We live in an era where many of politicians have failed us...Perhaps their main weakness was to believe the good times had to last forever and they could not see that debt would lead us into these problems.
Some people did forsee it.
Telegraph Columnist, Ambrose Evans Pritchard did warn of the dangers.
A piece he wrote earlier this week highlighted where we are going.
"Whether it is the Indian rupee, the Shanghai bourse, or Kremlin debt, the stars of the credit boom have fallen to earth. Investors are retreating into 3-month US Treasury bills – the ultimate safe-haven. The yield has fallen to 0.02pc, less than zero after costs. You pay Washington to guard your money.
The working assumption of the "Great Boom" is – or was – that we live in a benign era where most societies are converging towards some form of market liberalism; where trade and capital flows are unrestricted; where governments have enough legitimacy to keep order by light touch; where a major war is unthinkable.

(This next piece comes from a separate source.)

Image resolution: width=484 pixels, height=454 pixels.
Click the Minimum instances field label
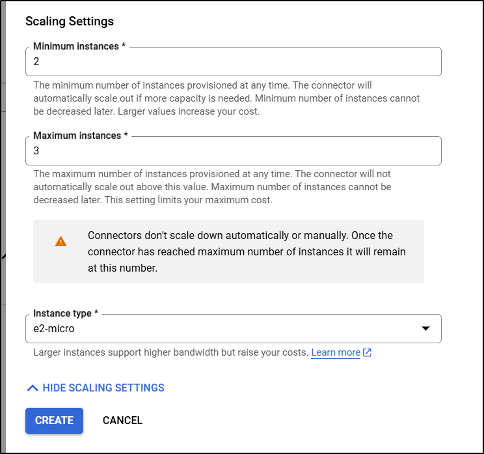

This illusion is now being tested. "
The implication is that we are moving from the sphere of the economic to the political and the possibility of rapid conflict.
Will our politicians be able to grapple with this new world?
As lawyers we need to use skills which are not only cost conscious but are fit for the tools which our clients need. This involves negotiation, flare and optimism and the ragged determination that we can come through.